**Exercise aim**
What is needed is a verbatim copy of each record below.
(Data section Opens)
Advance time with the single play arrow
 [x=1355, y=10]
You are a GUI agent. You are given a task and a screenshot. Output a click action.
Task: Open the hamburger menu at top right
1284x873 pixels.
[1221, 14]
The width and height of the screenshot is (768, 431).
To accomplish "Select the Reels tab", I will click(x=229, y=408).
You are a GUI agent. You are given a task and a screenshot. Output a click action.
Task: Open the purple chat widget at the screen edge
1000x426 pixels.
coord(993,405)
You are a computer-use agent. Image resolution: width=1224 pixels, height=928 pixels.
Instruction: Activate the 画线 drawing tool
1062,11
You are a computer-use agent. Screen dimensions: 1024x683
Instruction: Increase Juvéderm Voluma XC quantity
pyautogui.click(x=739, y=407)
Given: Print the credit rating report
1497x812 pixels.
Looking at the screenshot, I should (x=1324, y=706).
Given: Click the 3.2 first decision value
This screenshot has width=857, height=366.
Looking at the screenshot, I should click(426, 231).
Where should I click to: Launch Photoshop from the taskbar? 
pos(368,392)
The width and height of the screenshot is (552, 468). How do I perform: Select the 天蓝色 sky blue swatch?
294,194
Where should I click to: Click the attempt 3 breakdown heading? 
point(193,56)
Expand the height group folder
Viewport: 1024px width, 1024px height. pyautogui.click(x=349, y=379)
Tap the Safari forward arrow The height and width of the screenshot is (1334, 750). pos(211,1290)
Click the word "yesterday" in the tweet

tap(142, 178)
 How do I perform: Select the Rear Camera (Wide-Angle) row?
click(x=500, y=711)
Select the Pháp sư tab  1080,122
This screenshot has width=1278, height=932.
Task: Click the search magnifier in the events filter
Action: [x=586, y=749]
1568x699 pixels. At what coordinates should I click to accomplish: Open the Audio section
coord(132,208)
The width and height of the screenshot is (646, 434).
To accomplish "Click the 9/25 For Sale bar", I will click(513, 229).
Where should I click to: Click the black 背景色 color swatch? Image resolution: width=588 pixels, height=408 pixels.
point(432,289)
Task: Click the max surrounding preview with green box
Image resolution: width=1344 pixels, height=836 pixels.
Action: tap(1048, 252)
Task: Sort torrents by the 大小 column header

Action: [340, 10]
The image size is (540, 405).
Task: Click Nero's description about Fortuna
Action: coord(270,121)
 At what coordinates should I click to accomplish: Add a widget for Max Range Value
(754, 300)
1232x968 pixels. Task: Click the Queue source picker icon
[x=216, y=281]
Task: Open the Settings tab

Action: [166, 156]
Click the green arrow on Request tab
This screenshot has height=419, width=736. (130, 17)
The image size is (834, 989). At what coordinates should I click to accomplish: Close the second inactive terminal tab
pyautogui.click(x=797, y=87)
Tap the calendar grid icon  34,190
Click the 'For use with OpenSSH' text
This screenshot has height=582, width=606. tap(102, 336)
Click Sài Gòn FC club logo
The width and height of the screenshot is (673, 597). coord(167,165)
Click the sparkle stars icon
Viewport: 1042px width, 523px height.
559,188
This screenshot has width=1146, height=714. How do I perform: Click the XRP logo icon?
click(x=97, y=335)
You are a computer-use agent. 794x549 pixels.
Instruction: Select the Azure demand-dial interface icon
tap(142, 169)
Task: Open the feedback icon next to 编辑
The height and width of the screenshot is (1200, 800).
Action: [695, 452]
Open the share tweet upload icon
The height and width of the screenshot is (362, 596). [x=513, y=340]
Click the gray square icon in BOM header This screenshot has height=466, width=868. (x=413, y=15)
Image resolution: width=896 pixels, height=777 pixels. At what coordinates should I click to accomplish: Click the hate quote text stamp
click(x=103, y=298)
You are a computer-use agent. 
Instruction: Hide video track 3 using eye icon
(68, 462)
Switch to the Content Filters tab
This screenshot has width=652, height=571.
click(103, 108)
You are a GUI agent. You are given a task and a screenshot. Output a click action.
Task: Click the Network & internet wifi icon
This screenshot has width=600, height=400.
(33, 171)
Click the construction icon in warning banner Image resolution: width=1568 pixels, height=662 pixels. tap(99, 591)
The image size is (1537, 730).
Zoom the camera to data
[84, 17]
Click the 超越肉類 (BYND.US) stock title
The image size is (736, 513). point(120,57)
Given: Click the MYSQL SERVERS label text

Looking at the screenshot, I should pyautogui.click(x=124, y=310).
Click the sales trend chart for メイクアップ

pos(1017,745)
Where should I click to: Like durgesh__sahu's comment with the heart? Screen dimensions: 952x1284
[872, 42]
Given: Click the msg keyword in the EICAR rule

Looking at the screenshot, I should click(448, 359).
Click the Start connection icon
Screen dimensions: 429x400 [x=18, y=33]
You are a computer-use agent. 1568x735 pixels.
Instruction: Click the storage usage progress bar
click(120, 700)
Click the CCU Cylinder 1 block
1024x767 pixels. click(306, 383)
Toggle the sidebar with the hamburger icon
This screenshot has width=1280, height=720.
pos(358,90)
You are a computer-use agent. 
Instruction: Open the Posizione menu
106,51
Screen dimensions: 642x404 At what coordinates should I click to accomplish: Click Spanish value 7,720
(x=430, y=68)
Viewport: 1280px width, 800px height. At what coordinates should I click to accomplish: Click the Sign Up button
(Data section Closes)
**Response to the task**
Advance time with the single play arrow
 [x=1355, y=10]
You are a GUI agent. You are given a task and a screenshot. Output a click action.
Task: Open the hamburger menu at top right
1284x873 pixels.
[1221, 14]
The width and height of the screenshot is (768, 431).
To accomplish "Select the Reels tab", I will click(x=229, y=408).
You are a GUI agent. You are given a task and a screenshot. Output a click action.
Task: Open the purple chat widget at the screen edge
1000x426 pixels.
coord(993,405)
You are a computer-use agent. Image resolution: width=1224 pixels, height=928 pixels.
Instruction: Activate the 画线 drawing tool
1062,11
You are a computer-use agent. Screen dimensions: 1024x683
Instruction: Increase Juvéderm Voluma XC quantity
pyautogui.click(x=739, y=407)
Given: Print the credit rating report
1497x812 pixels.
Looking at the screenshot, I should (x=1324, y=706).
Given: Click the 3.2 first decision value
This screenshot has width=857, height=366.
Looking at the screenshot, I should click(426, 231).
Where should I click to: Launch Photoshop from the taskbar? 
pos(368,392)
The width and height of the screenshot is (552, 468). How do I perform: Select the 天蓝色 sky blue swatch?
294,194
Where should I click to: Click the attempt 3 breakdown heading? 
point(193,56)
Expand the height group folder
Viewport: 1024px width, 1024px height. pyautogui.click(x=349, y=379)
Tap the Safari forward arrow The height and width of the screenshot is (1334, 750). pos(211,1290)
Click the word "yesterday" in the tweet

tap(142, 178)
 How do I perform: Select the Rear Camera (Wide-Angle) row?
click(x=500, y=711)
Select the Pháp sư tab  1080,122
This screenshot has width=1278, height=932.
Task: Click the search magnifier in the events filter
Action: [x=586, y=749]
1568x699 pixels. At what coordinates should I click to accomplish: Open the Audio section
coord(132,208)
The width and height of the screenshot is (646, 434).
To accomplish "Click the 9/25 For Sale bar", I will click(513, 229).
Where should I click to: Click the black 背景色 color swatch? Image resolution: width=588 pixels, height=408 pixels.
point(432,289)
Task: Click the max surrounding preview with green box
Image resolution: width=1344 pixels, height=836 pixels.
Action: tap(1048, 252)
Task: Sort torrents by the 大小 column header

Action: [340, 10]
The image size is (540, 405).
Task: Click Nero's description about Fortuna
Action: coord(270,121)
 At what coordinates should I click to accomplish: Add a widget for Max Range Value
(754, 300)
1232x968 pixels. Task: Click the Queue source picker icon
[x=216, y=281]
Task: Open the Settings tab

Action: [166, 156]
Click the green arrow on Request tab
This screenshot has height=419, width=736. (130, 17)
The image size is (834, 989). At what coordinates should I click to accomplish: Close the second inactive terminal tab
pyautogui.click(x=797, y=87)
Tap the calendar grid icon  34,190
Click the 'For use with OpenSSH' text
This screenshot has height=582, width=606. tap(102, 336)
Click Sài Gòn FC club logo
The width and height of the screenshot is (673, 597). coord(167,165)
Click the sparkle stars icon
Viewport: 1042px width, 523px height.
559,188
This screenshot has width=1146, height=714. How do I perform: Click the XRP logo icon?
click(x=97, y=335)
You are a computer-use agent. 794x549 pixels.
Instruction: Select the Azure demand-dial interface icon
tap(142, 169)
Task: Open the feedback icon next to 编辑
The height and width of the screenshot is (1200, 800).
Action: [695, 452]
Open the share tweet upload icon
The height and width of the screenshot is (362, 596). [x=513, y=340]
Click the gray square icon in BOM header This screenshot has height=466, width=868. (x=413, y=15)
Image resolution: width=896 pixels, height=777 pixels. At what coordinates should I click to accomplish: Click the hate quote text stamp
click(x=103, y=298)
You are a computer-use agent. 
Instruction: Hide video track 3 using eye icon
(68, 462)
Switch to the Content Filters tab
This screenshot has width=652, height=571.
click(103, 108)
You are a GUI agent. You are given a task and a screenshot. Output a click action.
Task: Click the Network & internet wifi icon
This screenshot has width=600, height=400.
(33, 171)
Click the construction icon in warning banner Image resolution: width=1568 pixels, height=662 pixels. tap(99, 591)
The image size is (1537, 730).
Zoom the camera to data
[84, 17]
Click the 超越肉類 (BYND.US) stock title
The image size is (736, 513). point(120,57)
Given: Click the MYSQL SERVERS label text

Looking at the screenshot, I should pyautogui.click(x=124, y=310).
Click the sales trend chart for メイクアップ

pos(1017,745)
Where should I click to: Like durgesh__sahu's comment with the heart? Screen dimensions: 952x1284
[872, 42]
Given: Click the msg keyword in the EICAR rule

Looking at the screenshot, I should click(448, 359).
Click the Start connection icon
Screen dimensions: 429x400 [x=18, y=33]
You are a computer-use agent. 1568x735 pixels.
Instruction: Click the storage usage progress bar
click(120, 700)
Click the CCU Cylinder 1 block
1024x767 pixels. click(306, 383)
Toggle the sidebar with the hamburger icon
This screenshot has width=1280, height=720.
pos(358,90)
You are a computer-use agent. 
Instruction: Open the Posizione menu
106,51
Screen dimensions: 642x404 At what coordinates should I click to accomplish: Click Spanish value 7,720
(x=430, y=68)
Viewport: 1280px width, 800px height. At what coordinates should I click to accomplish: Click the Sign Up button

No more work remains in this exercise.